7. Bahwa tugas panitia pelaksana program PTSL/PRONA di tingkat Desa
meliputi :
a. Membantu secara aktif didalam kegiatan operasional yang berkaitan
dengan pemberkasan permohonan yang diajukan oleh peserta program
PTSL/PRONA;
b. Membantu pemasangan patok/tanda batas bidang-bidang tanah yang
menjadi objek program PTSL/PRONA;
c. Membantu penyelesaian permasalahan/kasus sengketa bidang-bidang
tanahyang menjadi objek program PTSL/PRONA.
8. Bahwa dalam rangka mendukung kelancaran pelaksanaan kegiatan program
PTSL/PRONA, Panitia di tingkat Desa mengkoordinasikan dengan
masyarakat /peserta program PTSL/PRONA berkaitan dengan penyusunan
Rencana Anggaran Biaya (RAB) untuk menetapkan standarisasi biaya yang
menjadi beban/kewajiban masyarakat/peserta program PTSL/PRONA.
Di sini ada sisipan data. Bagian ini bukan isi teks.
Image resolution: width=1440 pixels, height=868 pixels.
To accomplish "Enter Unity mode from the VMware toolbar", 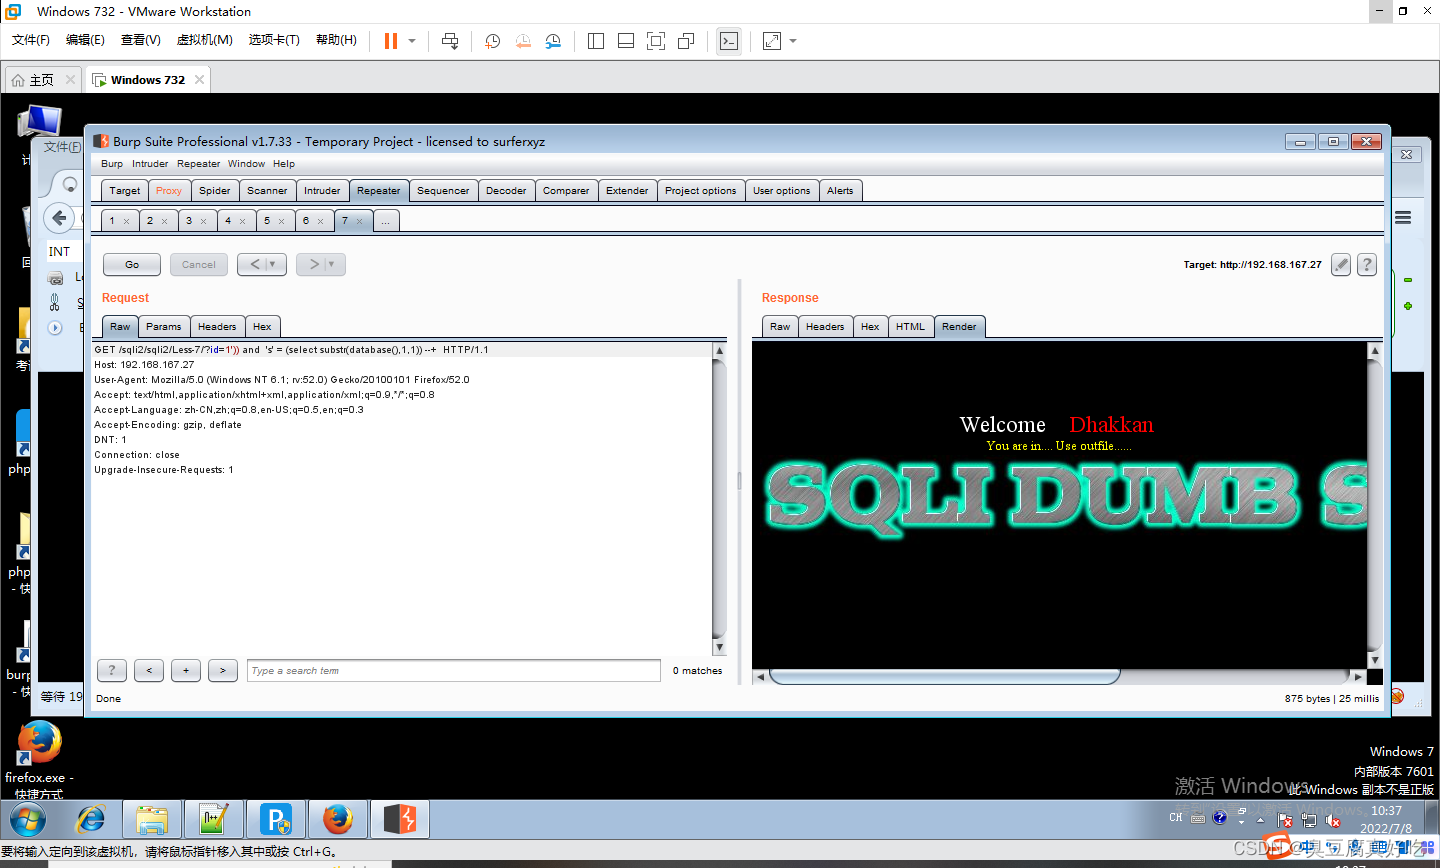I will pos(685,41).
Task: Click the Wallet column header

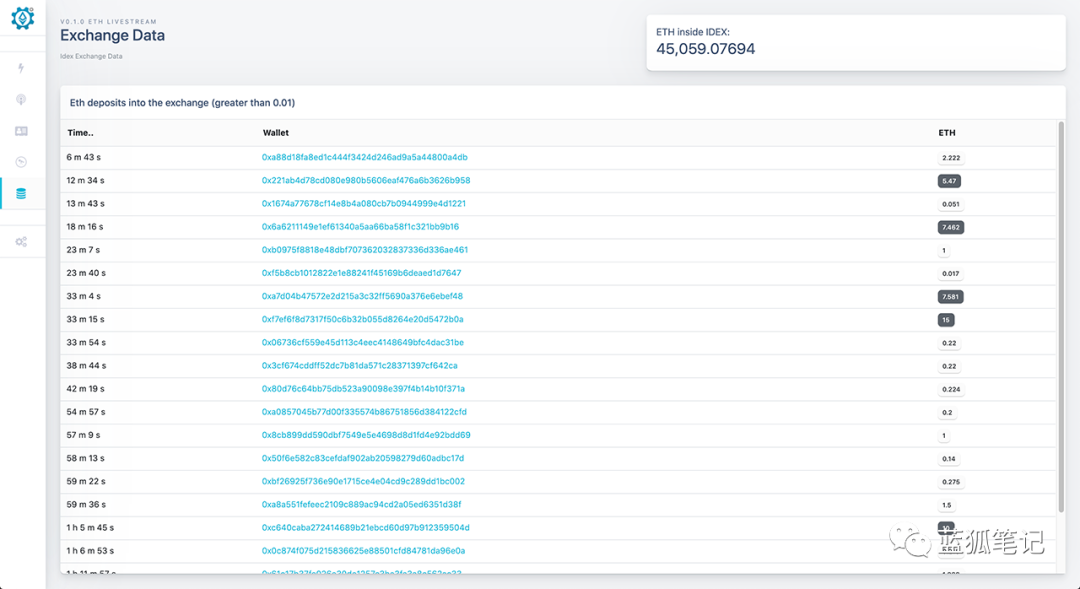Action: tap(276, 133)
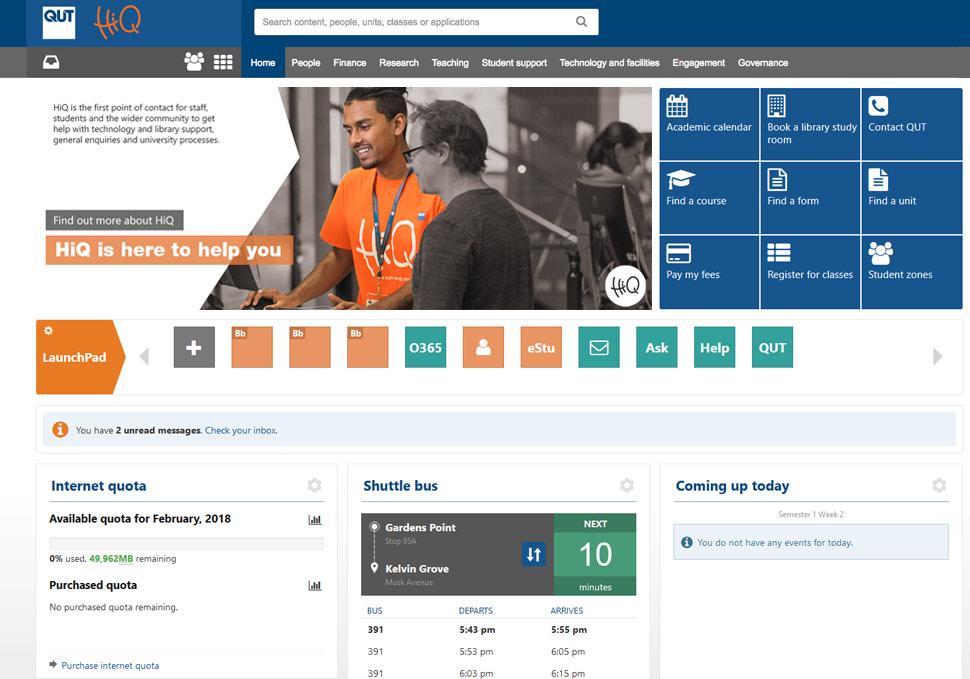The height and width of the screenshot is (679, 970).
Task: Switch to the Finance tab
Action: (349, 62)
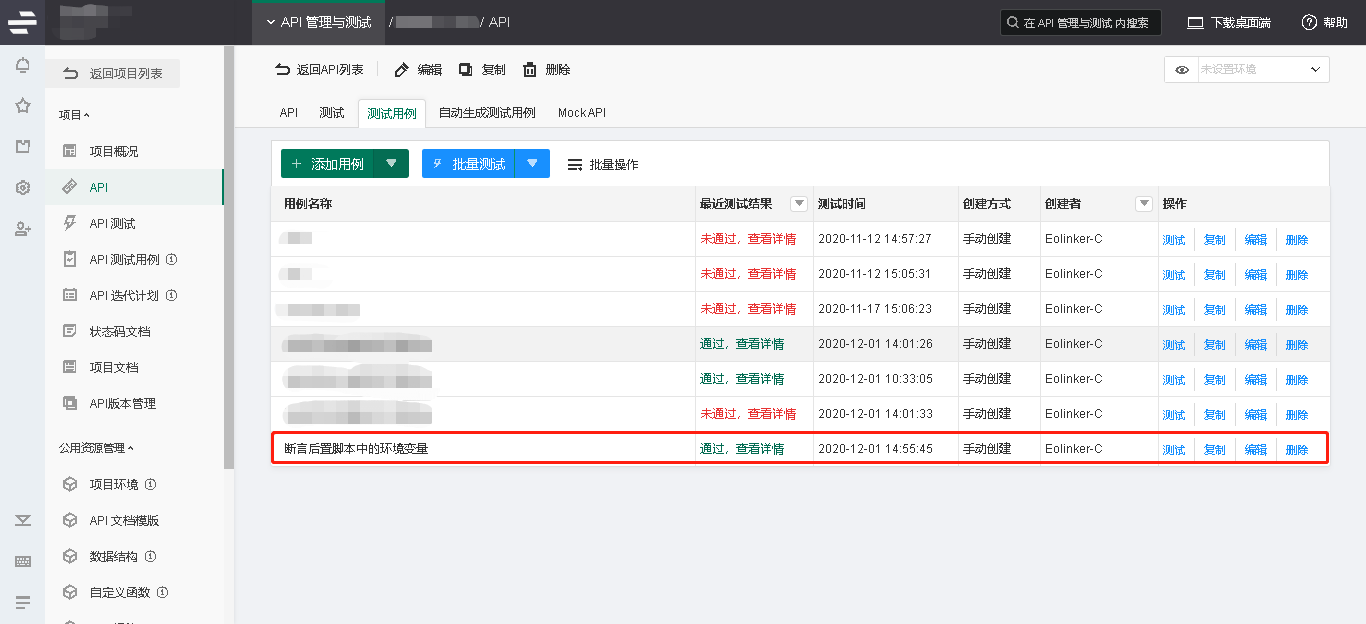Screen dimensions: 1366x624
Task: Expand the 添加用例 dropdown arrow
Action: (x=391, y=163)
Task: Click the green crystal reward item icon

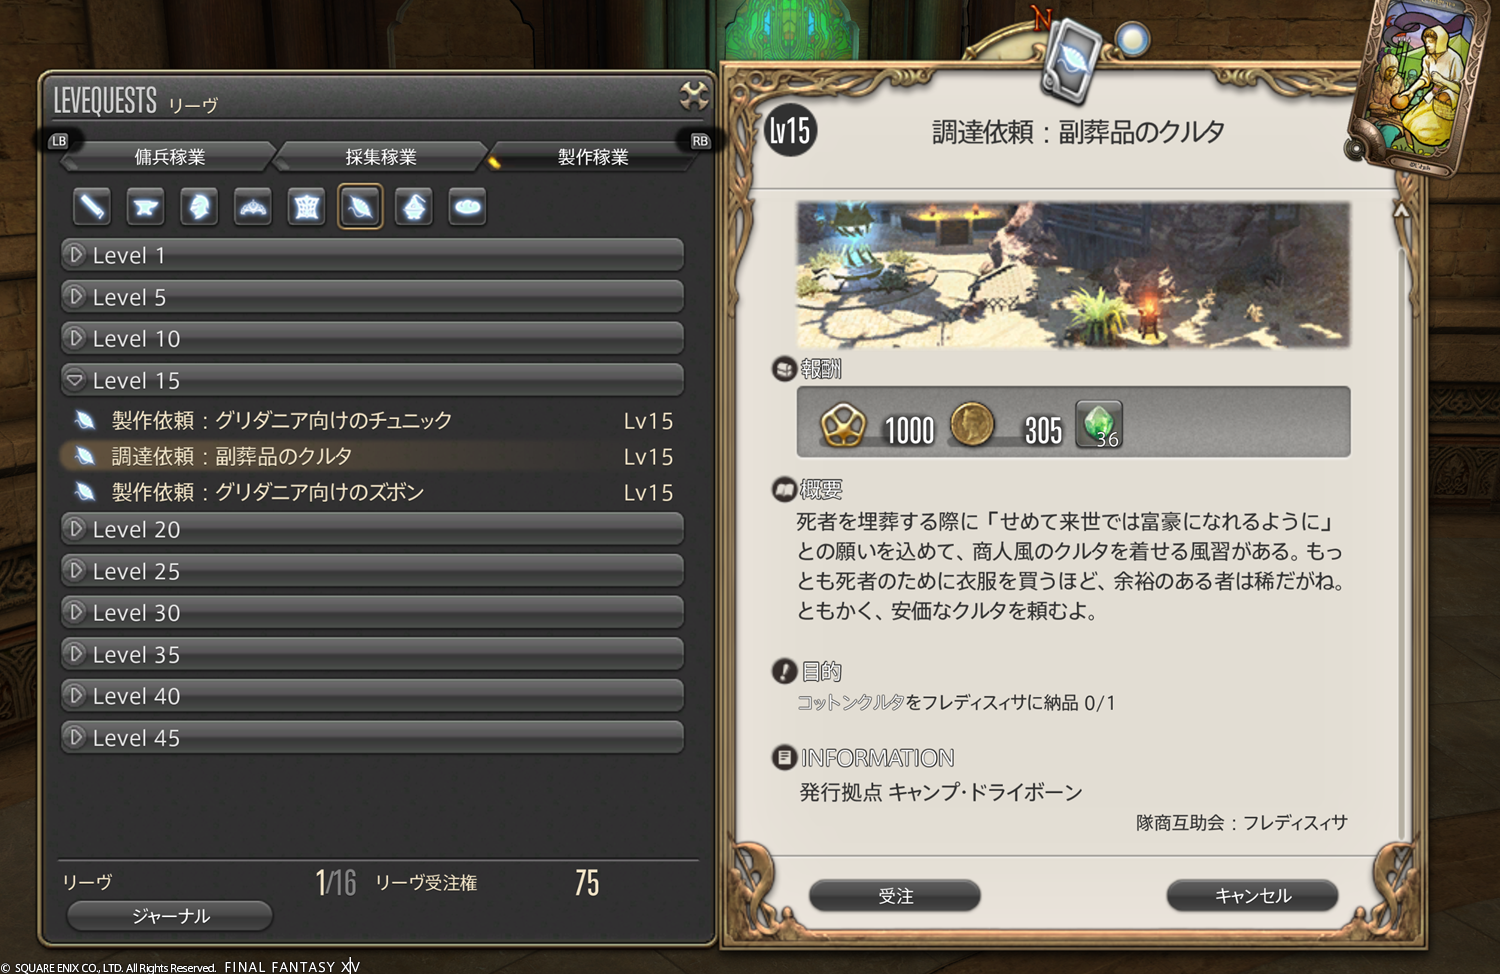Action: click(1099, 424)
9. Bahwa Rencana Anggaran dan Biaya (RAB) didasarkan atas inisiatif dari
masyarakat/peserta program PTSL/PRONA dan dilaksanakan melalui
musyawarah, dengan tetap mempertimbangkan kondisi letak geografis,
kemampuan masyarakat dan dalam batas kewajiban serta dapat dipertanggung
jawabkan, sesuai dengan pembukuan Desa.

-3-

10. Bahwa terhadap Rencana Anggaran dan Biaya (RAB) yang didasarkan atas
inisiatif dari masyarakat/peserta program PTSL/PRONA dan dilaksanakan
melalui musyawarah sebagaimana dimaksud pada angka 9 diatas wajib
dituangkan dalam Berita Acara Kesepatan yang ditandatangani oleh semua
masyarakt/peserta program PTSL/PRONA, serta ditetapkan dengan Peraturan
Desa yang mekanismenya telah diatur di dalam Peraturan Menteri Dalam
Negeri Nomor 111 Tahun 2014 tentang Pedoman Penyusunan Peraturan di
Desa.
11. Bahwa seluruh biaya yang menjadi beban/kewajiban masyarakat/peserta
program PTSL/PRONA tidak diperkenankan melebihi ketentuan yang telah
ditetapkan dalam Peraturan Desa.
12. Bahwa sepanjang belum tercapai standarisasi biaya melalui musyawarah yang
telah disetujui/disepakati oleh semua masyarakat/peserta program
PTSL/PRONA dan ditetapkan dengan Peraturan Desa, maka tidak
diperkenankan untuk melakukan perhimpunan anggaran dalam rangka
pelaksanaan kegiatan PTSL/PRONA.
13. Bahwa Pemerintah Daerah dalam perubahan APBD Tahun Anggaran 2017
akan memberikan bantuan keuangan khusus untuk pelaksanaan kegiatan
program PTSL/PRONA; dan apabila bantuan khusus telah dianggarkan maka
biaya di tingkat Desa dibebaskan/ditiadakan.